(Data records Opens)

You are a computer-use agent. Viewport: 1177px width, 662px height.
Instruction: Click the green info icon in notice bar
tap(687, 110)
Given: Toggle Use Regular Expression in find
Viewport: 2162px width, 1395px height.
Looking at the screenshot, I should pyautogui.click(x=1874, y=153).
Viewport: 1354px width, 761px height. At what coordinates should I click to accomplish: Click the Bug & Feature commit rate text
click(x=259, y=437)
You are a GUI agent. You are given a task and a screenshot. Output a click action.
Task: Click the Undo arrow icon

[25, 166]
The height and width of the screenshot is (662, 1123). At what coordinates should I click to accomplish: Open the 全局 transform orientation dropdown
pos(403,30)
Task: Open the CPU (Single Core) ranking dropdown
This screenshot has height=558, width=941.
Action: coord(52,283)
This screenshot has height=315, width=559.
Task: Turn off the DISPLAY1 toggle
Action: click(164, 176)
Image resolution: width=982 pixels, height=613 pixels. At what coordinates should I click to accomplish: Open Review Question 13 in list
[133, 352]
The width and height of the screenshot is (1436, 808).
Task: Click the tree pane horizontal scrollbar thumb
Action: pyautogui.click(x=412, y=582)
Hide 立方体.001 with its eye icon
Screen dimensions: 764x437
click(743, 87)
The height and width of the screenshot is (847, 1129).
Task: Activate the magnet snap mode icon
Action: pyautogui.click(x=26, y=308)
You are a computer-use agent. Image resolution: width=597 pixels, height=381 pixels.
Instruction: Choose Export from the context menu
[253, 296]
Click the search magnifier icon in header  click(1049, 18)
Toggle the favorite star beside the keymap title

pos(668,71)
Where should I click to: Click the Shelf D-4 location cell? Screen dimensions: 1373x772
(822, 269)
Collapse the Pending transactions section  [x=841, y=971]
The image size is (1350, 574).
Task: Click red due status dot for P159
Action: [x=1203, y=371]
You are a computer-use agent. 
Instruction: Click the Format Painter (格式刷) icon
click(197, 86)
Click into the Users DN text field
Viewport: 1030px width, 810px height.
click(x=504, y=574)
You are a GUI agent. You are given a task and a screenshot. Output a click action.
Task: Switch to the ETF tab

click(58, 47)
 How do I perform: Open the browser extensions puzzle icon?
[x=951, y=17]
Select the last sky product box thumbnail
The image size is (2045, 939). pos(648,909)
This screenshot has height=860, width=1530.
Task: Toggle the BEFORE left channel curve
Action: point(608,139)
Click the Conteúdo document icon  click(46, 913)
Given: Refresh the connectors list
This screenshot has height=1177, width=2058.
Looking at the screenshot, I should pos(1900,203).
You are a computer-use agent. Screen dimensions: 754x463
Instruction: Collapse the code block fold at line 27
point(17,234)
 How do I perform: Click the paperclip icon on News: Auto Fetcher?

(Data records Closes)

## Task directions
What is wanted is an exact repeat of the lines from the one with "Given: Refresh the connectors list" through the last line of the listing above, and no other text.

## Solved exercise
Given: Refresh the connectors list
This screenshot has height=1177, width=2058.
Looking at the screenshot, I should pos(1900,203).
You are a computer-use agent. Screen dimensions: 754x463
Instruction: Collapse the code block fold at line 27
point(17,234)
 How do I perform: Click the paperclip icon on News: Auto Fetcher?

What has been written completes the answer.